Collected data entries
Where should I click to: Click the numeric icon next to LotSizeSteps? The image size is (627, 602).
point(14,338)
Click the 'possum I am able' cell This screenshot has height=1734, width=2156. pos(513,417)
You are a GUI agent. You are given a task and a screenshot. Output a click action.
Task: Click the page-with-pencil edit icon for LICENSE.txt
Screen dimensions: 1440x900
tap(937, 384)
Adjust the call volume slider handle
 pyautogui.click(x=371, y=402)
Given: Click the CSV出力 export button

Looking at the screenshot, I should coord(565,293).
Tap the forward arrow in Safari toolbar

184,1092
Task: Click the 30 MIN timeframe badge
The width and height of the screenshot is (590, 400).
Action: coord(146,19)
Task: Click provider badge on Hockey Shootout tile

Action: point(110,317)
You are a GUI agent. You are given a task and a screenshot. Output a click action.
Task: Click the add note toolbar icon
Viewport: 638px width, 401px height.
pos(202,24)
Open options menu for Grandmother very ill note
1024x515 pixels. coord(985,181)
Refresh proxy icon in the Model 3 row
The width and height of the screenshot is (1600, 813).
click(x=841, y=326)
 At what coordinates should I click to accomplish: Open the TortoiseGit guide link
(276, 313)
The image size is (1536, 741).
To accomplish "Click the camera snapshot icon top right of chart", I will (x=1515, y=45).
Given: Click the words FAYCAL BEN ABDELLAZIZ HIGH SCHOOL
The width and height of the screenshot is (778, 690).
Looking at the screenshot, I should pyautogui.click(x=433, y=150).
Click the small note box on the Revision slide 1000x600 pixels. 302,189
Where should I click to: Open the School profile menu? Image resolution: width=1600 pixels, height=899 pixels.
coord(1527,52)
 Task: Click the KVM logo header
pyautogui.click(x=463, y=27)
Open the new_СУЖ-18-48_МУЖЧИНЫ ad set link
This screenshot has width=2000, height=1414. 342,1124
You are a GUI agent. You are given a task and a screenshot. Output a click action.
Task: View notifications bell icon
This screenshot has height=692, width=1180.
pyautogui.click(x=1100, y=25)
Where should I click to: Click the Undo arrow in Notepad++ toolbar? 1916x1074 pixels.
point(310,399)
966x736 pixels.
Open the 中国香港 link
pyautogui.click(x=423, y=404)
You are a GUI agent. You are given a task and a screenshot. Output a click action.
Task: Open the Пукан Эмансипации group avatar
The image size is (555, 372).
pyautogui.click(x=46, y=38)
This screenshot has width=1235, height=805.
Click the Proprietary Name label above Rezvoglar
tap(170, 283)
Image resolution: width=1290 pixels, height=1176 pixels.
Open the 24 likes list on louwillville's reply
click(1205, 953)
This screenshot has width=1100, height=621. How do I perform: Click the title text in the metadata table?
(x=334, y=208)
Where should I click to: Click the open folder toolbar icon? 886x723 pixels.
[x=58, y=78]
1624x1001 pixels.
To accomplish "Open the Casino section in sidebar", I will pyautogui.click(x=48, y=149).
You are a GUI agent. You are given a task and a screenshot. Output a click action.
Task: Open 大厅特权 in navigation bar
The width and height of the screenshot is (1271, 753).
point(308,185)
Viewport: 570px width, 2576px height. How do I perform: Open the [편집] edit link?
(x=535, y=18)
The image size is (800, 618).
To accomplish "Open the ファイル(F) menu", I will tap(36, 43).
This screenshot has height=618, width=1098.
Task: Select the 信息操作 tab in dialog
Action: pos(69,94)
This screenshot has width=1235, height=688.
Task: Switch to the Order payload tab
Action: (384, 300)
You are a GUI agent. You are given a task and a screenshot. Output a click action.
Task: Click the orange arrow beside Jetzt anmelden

• [TASK REQUIREMENTS]: Reproduce each line of the data without any change.

• [FINISHED EXERCISE]:
Where should I click to: Click the numeric icon next to LotSizeSteps? The image size is (627, 602).
point(14,338)
Click the 'possum I am able' cell This screenshot has height=1734, width=2156. pos(513,417)
You are a GUI agent. You are given a task and a screenshot. Output a click action.
Task: Click the page-with-pencil edit icon for LICENSE.txt
Screen dimensions: 1440x900
tap(937, 384)
Adjust the call volume slider handle
 pyautogui.click(x=371, y=402)
Given: Click the CSV出力 export button

Looking at the screenshot, I should coord(565,293).
Tap the forward arrow in Safari toolbar

184,1092
Task: Click the 30 MIN timeframe badge
The width and height of the screenshot is (590, 400).
Action: coord(146,19)
Task: Click provider badge on Hockey Shootout tile

Action: point(110,317)
You are a GUI agent. You are given a task and a screenshot. Output a click action.
Task: Click the add note toolbar icon
Viewport: 638px width, 401px height.
pos(202,24)
Open options menu for Grandmother very ill note
1024x515 pixels. coord(985,181)
Refresh proxy icon in the Model 3 row
The width and height of the screenshot is (1600, 813).
click(x=841, y=326)
 At what coordinates should I click to accomplish: Open the TortoiseGit guide link
(276, 313)
The image size is (1536, 741).
To accomplish "Click the camera snapshot icon top right of chart", I will (x=1515, y=45).
Given: Click the words FAYCAL BEN ABDELLAZIZ HIGH SCHOOL
The width and height of the screenshot is (778, 690).
Looking at the screenshot, I should pyautogui.click(x=433, y=150).
Click the small note box on the Revision slide 1000x600 pixels. 302,189
Where should I click to: Open the School profile menu? Image resolution: width=1600 pixels, height=899 pixels.
coord(1527,52)
 Task: Click the KVM logo header
pyautogui.click(x=463, y=27)
Open the new_СУЖ-18-48_МУЖЧИНЫ ad set link
This screenshot has width=2000, height=1414. 342,1124
You are a GUI agent. You are given a task and a screenshot. Output a click action.
Task: View notifications bell icon
This screenshot has height=692, width=1180.
pyautogui.click(x=1100, y=25)
Where should I click to: Click the Undo arrow in Notepad++ toolbar? 1916x1074 pixels.
point(310,399)
966x736 pixels.
Open the 中国香港 link
pyautogui.click(x=423, y=404)
You are a GUI agent. You are given a task and a screenshot. Output a click action.
Task: Open the Пукан Эмансипации group avatar
The image size is (555, 372).
pyautogui.click(x=46, y=38)
This screenshot has width=1235, height=805.
Click the Proprietary Name label above Rezvoglar
tap(170, 283)
Image resolution: width=1290 pixels, height=1176 pixels.
Open the 24 likes list on louwillville's reply
click(1205, 953)
This screenshot has width=1100, height=621. How do I perform: Click the title text in the metadata table?
(x=334, y=208)
Where should I click to: Click the open folder toolbar icon? 886x723 pixels.
[x=58, y=78]
1624x1001 pixels.
To accomplish "Open the Casino section in sidebar", I will pyautogui.click(x=48, y=149).
You are a GUI agent. You are given a task and a screenshot. Output a click action.
Task: Open 大厅特权 in navigation bar
The width and height of the screenshot is (1271, 753).
point(308,185)
Viewport: 570px width, 2576px height. How do I perform: Open the [편집] edit link?
(x=535, y=18)
The image size is (800, 618).
To accomplish "Open the ファイル(F) menu", I will tap(36, 43).
This screenshot has height=618, width=1098.
Task: Select the 信息操作 tab in dialog
Action: pos(69,94)
This screenshot has width=1235, height=688.
Task: Switch to the Order payload tab
Action: (384, 300)
You are a GUI agent. You are given a task and a screenshot. Output a click action.
Task: Click the orange arrow beside Jetzt anmelden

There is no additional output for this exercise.